Le bore out m’a tuer!

Être payé à ne rien faire n’est pas forcément un rêve pour tout le monde. De nombreux salariés, qui passent la majorité de leurs journées à tuer le temps, sont victimes de fatigue, de déprime, de baisse de l’estime de soi, ce qui peut mener au bore out.

Qu’est-ce que le bore out ?

Le bore out, que l’on peut traduire par syndrome d’épuisement professionnel par l’ennui, est un trouble psychologique. Il est engendré par le manque de travail, l’ennui et l’absence de satisfaction dans le cadre professionnel. Ce syndrome concernerait surtout les salariés du secteur tertiaire, selon Wikipédia. De nombreux salariés ont déjà été confrontés à une période creuse en terme d’activité, dans leur emploi.

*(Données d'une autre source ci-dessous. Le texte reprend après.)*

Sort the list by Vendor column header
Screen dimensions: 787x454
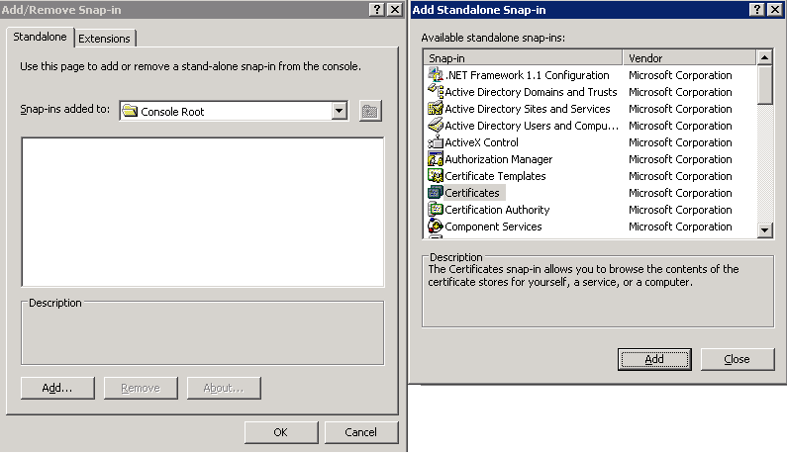[x=689, y=58]
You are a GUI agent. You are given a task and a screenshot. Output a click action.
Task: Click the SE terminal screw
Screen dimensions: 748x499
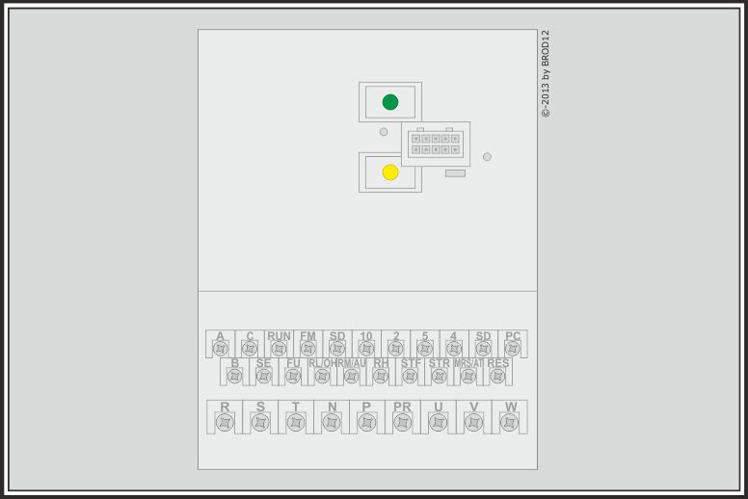point(264,376)
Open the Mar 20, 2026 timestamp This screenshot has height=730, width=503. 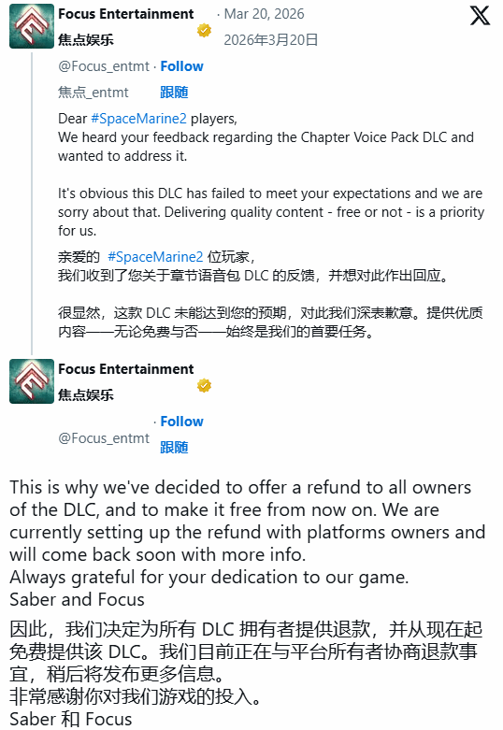coord(264,14)
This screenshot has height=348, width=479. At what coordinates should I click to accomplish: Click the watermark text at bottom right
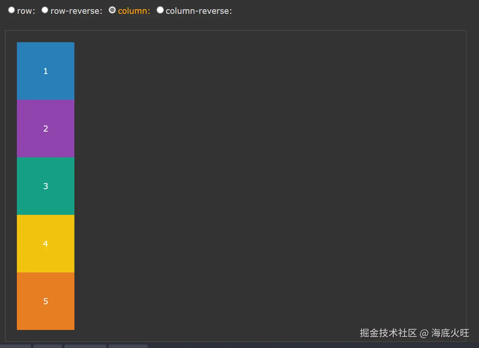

Mais pour d’autres, le manque d’activité professionnelle est quotidien.

Un syndrome encore tabou

L’épuisement professionnel, également appelé burn-out, commence à être reconnu en tant que maladie professionnelle. Le bore out, quant à lui, demeure encore tabou même s’il concerne près de 30 % des salariés, selon 20 minutes. Car occuper un emploi dans lequel il n’y a rien à faire peut être un supplice. Cette situation implique en effet un manque de stimulation intellectuelle qui dévalorise le salarié et qui provoque du stress. Afin de pallier cette souffrance psychique, de mauvaises habitudes peuvent être prises comme l’augmentation des pauses cigarette, le grignotage ou même le recours à l’alcool. Une étude anglaise nommée « Bored to death » explique que les salariés qui s’ennuient sur leur lieu de travail présentent plus de risques d’accident cardiovasculaires que les salariés qui jouissent d’un travail stimulant.

Un témoignage saisissant

Nous avons pu interviewer Stéphane, victime d’un bore out en 2014 : « Mis au placard pendant 3 ans, j’ai été victime d’un bore out en avril 2014. Je revenais d’un week-end en famille et j’ai fait une crise d’épilepsie au volant de ma voiture, sur l’autoroute. Quelques jours plus tôt, j’étais prêt à donner ma démission à mon employeur. L’ambiance était devenue tellement pesante au bureau… » Stéphane s’est réveillé le lendemain à l’hôpital, sans souvenirs de l’accident. Il a eu un choc en visionnant les images filmées par la caméra embarquée.

« J’ai rapidement fait le lien avec un événement survenu quelques semaines plus tôt, lorsque je me suis réveillé avec la langue en sang. Je ne me souvenais de rien, c’était en fait ma première crise d’épilepsie. Le neurologue m’a confirmé à l’hôpital que j’étais victime de bore out, je ne connaissais pas ce terme. »

Lucide, Stéphane analyse les raisons qui l’ont mené à cet état

« Pendant trois ans, j’ai vécu dans un déni total de ma situation. J’arrivais à me convaincre que j’étais heureux malgré ma mise au placard, qu’il y avait plus malheureux que moi, les chômeurs ou les SDF. Je souffrais, mais j’existai socialement. Je m’en veux de ne pas avoir ouvert les yeux durant cette période ».

Il conclut :

« Les séquelles de mon bore out sont lourdes. Je ne peux plus marcher correctement, je souffre de tremblements, de vertiges, de pertes de mémoire et j’ai un traitement antiépileptique à vie. Je suis toujours en arrêt maladie 5 mois après mon accident. J’ai été licencié au motif que mon absence désorganisait l’entreprise. Je vais me battre aux prud’hommes pour obtenir réparation, faire annuler le licenciement et surtout faire reconnaitre la responsabilité de l’entreprise dans mon bore out ».

Vous aussi, vous êtes victime de Bore Out ou pensez en souffrir? Parlez-en autour de vous, n’ayez jamais honte d’avouer un bore-out; il faut le traiter vite et partir tant qu’il est encore temps.